In your audience report, you can track active users, the lifetime value of your users, or perform cohort analysis – analysis of different groups of users with common characteristics.
2. Site Speed Report
If your pages don’t load within three seconds, you may lose a huge percentage of your website visitors. That’s why it’s critical to always be up-to-date when it comes to your site speed. Thanks to this report, you can monitor all your website pages and identify lags as soon as they appear.
3. Analytics Acquisition Reports
Do you know where your visitors come from? You can learn that from the Acquisition report. When you know whether your users originate from your social media channels, organically through search engines, or referrals, you’ll know where to invest more effort in the future. Your traffic may also come to your site directly, without a referral, or via paid ads.
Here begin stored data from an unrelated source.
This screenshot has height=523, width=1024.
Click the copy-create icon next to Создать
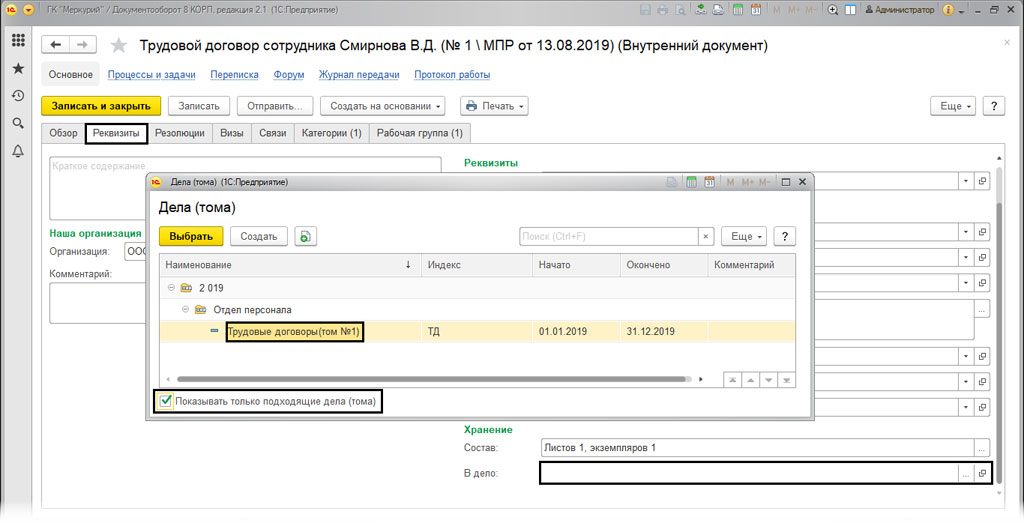pyautogui.click(x=306, y=236)

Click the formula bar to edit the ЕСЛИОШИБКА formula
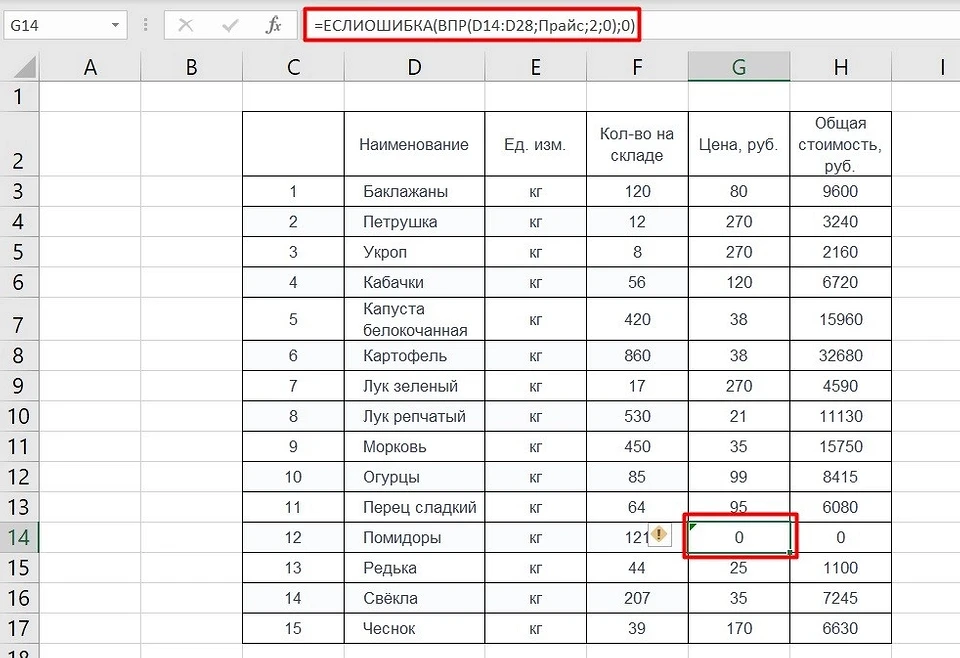470,24
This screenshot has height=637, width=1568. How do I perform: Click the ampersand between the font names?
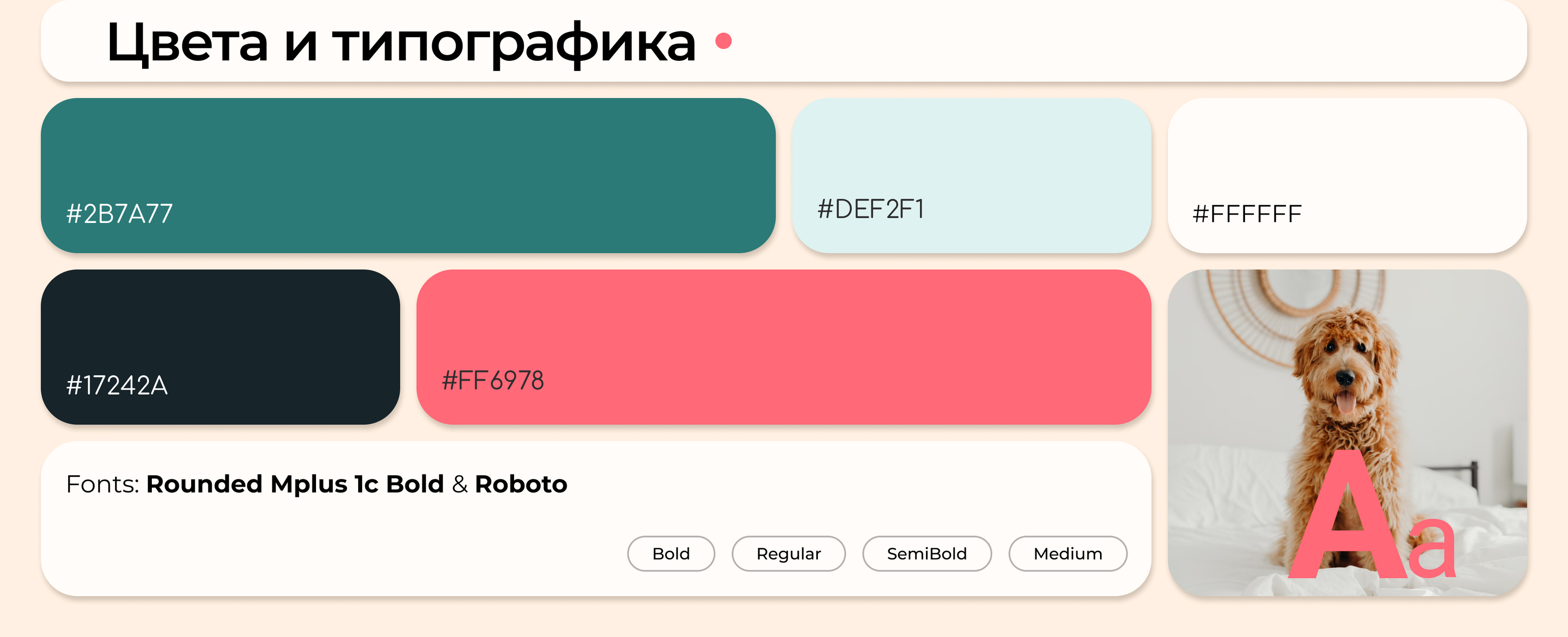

Google Analytics categorizes your traffic so you can easily identify your top-performing traffic sources.
4. Content Report
By using the Content report, you can learn what pages on your website have performed the best over a specific period of time or for a particular audience segment. Moreover, the Landing Page report gives you insight into how successful your landing pages are in converting visitors, or what page your visitors were on when they left the site. This report helps you improve your content and make necessary tweaks in the customer journey to ensure longer sessions or more conversions.
5. Real-Time Report
When you make a change on your website or run an ad on social media, you may want to know immediately how your audience is reacting to it.
The Real-time report lets you do just that – monitor what’s going on on your website at the very moment it’s happening.
6. Conversion Reports
The Conversion report tells you how successful your website is in terms of leads and sales. If you’ve set goals, you can check the report to see if you’ve met them. For e-commerce websites, you can monitor your checkout flow and get a summary of your product inventory sales. Before you start examining your Conversion reports, define your goals. Are you aiming at a specific session duration, your user reaching a specific page, or something else?
7. Site Search
What’s a good website without the search field? And the best thing about it is that the Site Search report can tell you just how much your users appreciate it. These analytics will tell you what your website visitors are searching, and how frequently they use the field. You’ll also gain insight into how many sessions happen with the user using the search field and without it happening, as well as where your users start searching for specific terms.
Are You Ready to Boost Your Performance?
Imagine what you can do when you take a deep dive into all the functionalities Google Analytics offers.
But, for starters, review these seven reports and find out all you can about your users and their activity on your website. After analyzing the data you extract from there, you’ll instantly get a bunch of ideas on how to improve your website performance.